Intense exercise is a type of activity that involves short bursts of hard work followed by longer periods of rest or easy work. It can help you improve your health and fitness in many ways, but it also has some risks that you need to be careful of1. In this article, we will explain what intense exercise is, why you should do it, what are the risks, and how to do it safely2.
What is Intense Exercise and Why Should You Do It?
Intense exercise is also known as high-intensity interval training (HIIT) or sprint interval training (SIT). It is a form of exercise that alternates between short periods of high effort and longer periods of low effort or rest3. For example, you can run fast for one minute and then walk for two minutes, and repeat this cycle for 10 to 30 minutes4.
Intense exercise can help you improve your health and fitness in many ways, such as:
- It can make your heart and lungs stronger and healthier by increasing the amount of oxygen they can use and lowering your blood pressure and cholesterol levels.
- It can boost your metabolism and fat burning by making your body use more energy and hormones that break down fat cells even after you finish exercising5.

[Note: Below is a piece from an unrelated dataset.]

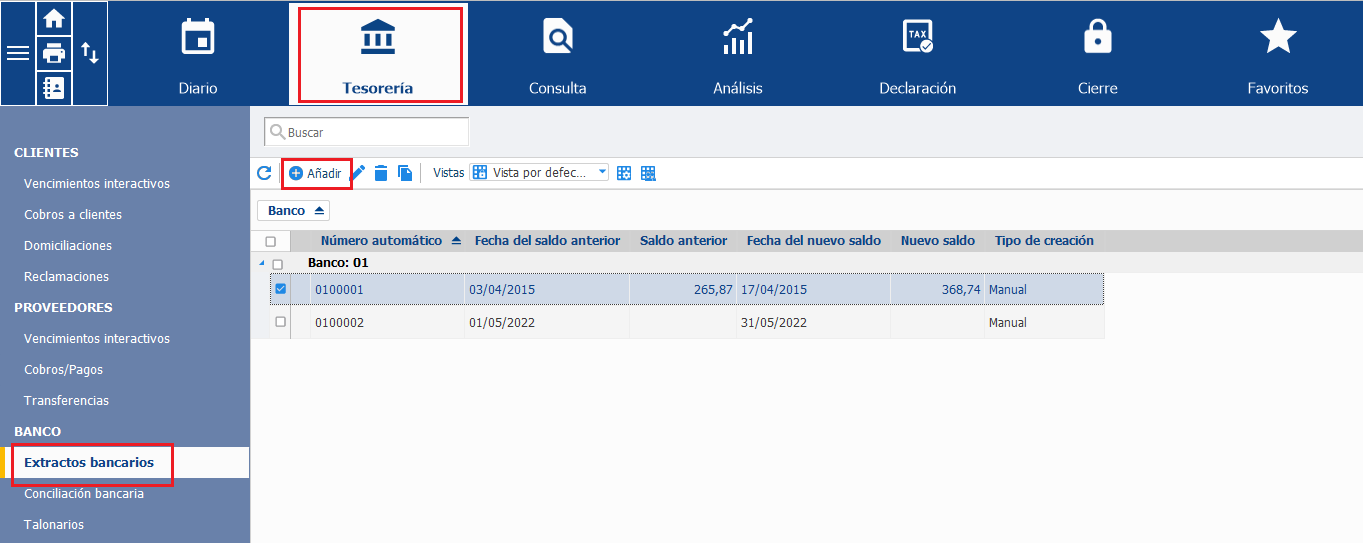The height and width of the screenshot is (543, 1363).
Task: Click the refresh icon in toolbar
Action: pyautogui.click(x=264, y=173)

- It can make your muscles stronger and faster by activating the muscle fibers that are responsible for power and speed and improving your coordination and balance.

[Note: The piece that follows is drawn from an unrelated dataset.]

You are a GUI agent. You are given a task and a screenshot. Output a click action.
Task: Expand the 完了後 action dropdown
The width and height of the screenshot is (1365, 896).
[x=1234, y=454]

- It can save you time and money by requiring less equipment and time than traditional exercise methods.
What are the Risks of Intense Exercise?
Intense exercise is not for everyone, and it can have some negative effects if you do it wrong or too much. Some of the risks of intense exercise are:
- It can increase your chance of getting injured by putting too much stress on your joints, muscles, and tendons, or by doing the exercises with bad form or technique6.
- It can cause you to overdo it or burn out by doing intense exercise too often or too hard, or by not giving yourself enough time to recover between sessions7.
- It can harm your health or performance by causing inflammation, stress, or immune problems, or by affecting your sleep quality or appetite.
How to Do Intense Exercise Safely?
To do intense exercise safely and effectively, you need to follow some basic rules, such as:
- Choose an exercise that you like and that matches your fitness level and goals8. You can use any machine that makes your heart rate go up, such as a treadmill, bike, or rower, or you can do exercises that use your own body weight, such as burpees, mountain climbers, or jumping jacks.
- Set up your workout plan by deciding how long and how hard you will work and rest. A common way is to work for one minute and rest for two minutes. The hard periods should be shorter than the easy or rest periods, and the total workout time should be between 10 and 30 minutes9.
- Monitor your effort level by using a device that measures your heart rate or a scale that measures how you feel. Your heart rate should be between 80% and 95% of the highest rate your heart can beat during the hard periods, and between 40% and 60% during the easy or rest periods. You can estimate the highest rate your heart can beat by subtracting your age from 220. Another way is to use a scale that goes from 1 to 10, where 1 is very easy and 10 is very hard. You should feel between 8 and 9 during the hard periods, and between 4 and 5 during the easy or rest periods10.
- Warm up and cool down before and after your intense exercise session by doing some light exercise and stretching for at least 5 minutes each. This will help you prevent injuries and improve your recovery.
Intense exercise is a great way to improve your health and fitness in a short amount of time, but it also has some risks that you need to be aware of and avoid. By following the rules above, you can do intense exercise safely and effectively, and enjoy the benefits of this challenging and rewarding activity2.